Unlike such dinners in the past, this one was uncommonly devoid of Hollywood celebrities, honing the focus on its true purpose. When Pete Davidson is the biggest entertainment world name in attendance, the point is made. It is hoped that, as a comedian himself, he will have learned from the boffo performance by Noah. As a survivor of Staten Island culture whose fireman dad lost his life in 9/11, Davidson could be a strong spokesman for First Amendment values in a way that our younger generation sorely needs to embrace better now.

Me being at the dinner was a small way of standing with and supporting the role of the free press, free speech and “unvarnished truth,” and by way of it, democracy and its core values of the importance of the individual soul in our troubled world.

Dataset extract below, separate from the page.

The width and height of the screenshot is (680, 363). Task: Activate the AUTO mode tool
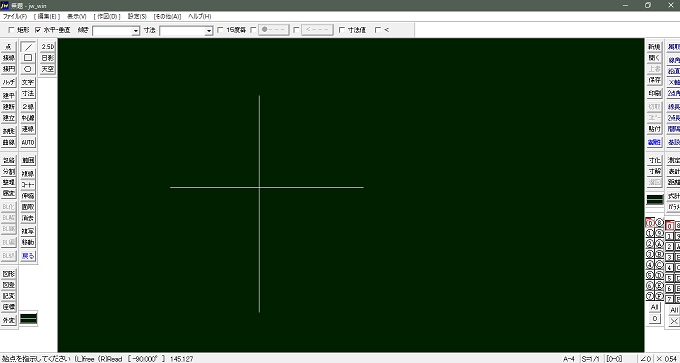coord(28,142)

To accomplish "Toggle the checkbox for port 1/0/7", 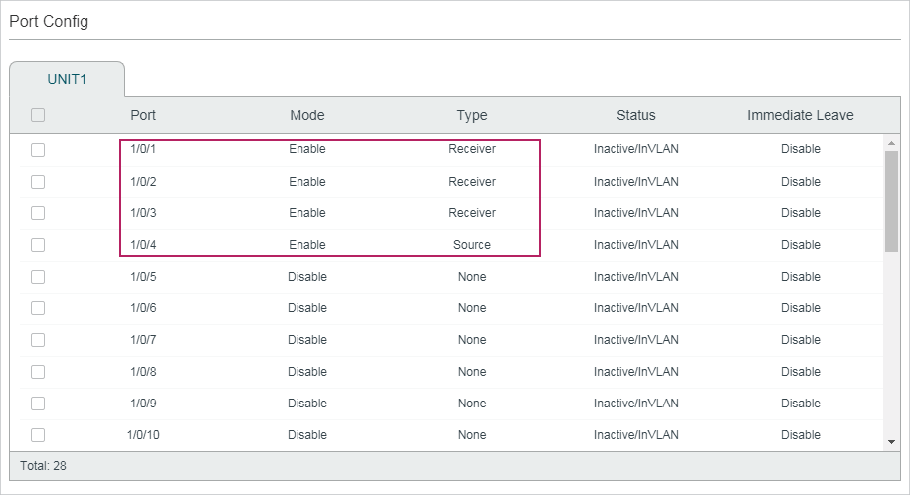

The exercise of the role of the free press in our society is something that we (resorting to the “editorial we” for now) have practiced day to day on a practical level grinding out a newspaper as we have at the mighty Falls Church News-Press every week for over 1,600 consecutive weeks since I founded it and our first issue rolled down the conveyor belt off the printing press in March 1991.

It certainly doesn’t start amid a sea of unfamiliar faces at such a formidable event as a White House Correspondents dinner, even if it is taking place in the heart of the most important democracy in the world and amid the most powerful and influential persons in that democracy.

Still, it is of great significance to me to place myself amid the aspirations of so many people to sustain our precious democracy through the free press.

One sorry soul, an unhappy former associate, wrote that attending a dinner one year was like attending “Balshazzar’s feast,” referencing the Old Testament story of a Babylonian oppressor of the Israelites.

Despite all the glitz and pomp of the WHCA dinner, he couldn’t have been farther from the truth. The event has always stood as the annual recognition of the most precious values of our culture, not an orgy appeasing a brutal, godless tyrant, but a celebration of both what we are achieving and aspiring to attain on behalf of a better, more gracious and loving species.

“American journalism is quintessentially an American thing that reveals our soul,” Biden said in his remarks. “We are a great nation because we are a good people, and the free press matters more now than it ever has.”

It must never be taken for granted, because a free press at its best is the guardian of truth. Journalists have a great obligation, he said, to “speak the truth as best you can, because it matters, truth matters.”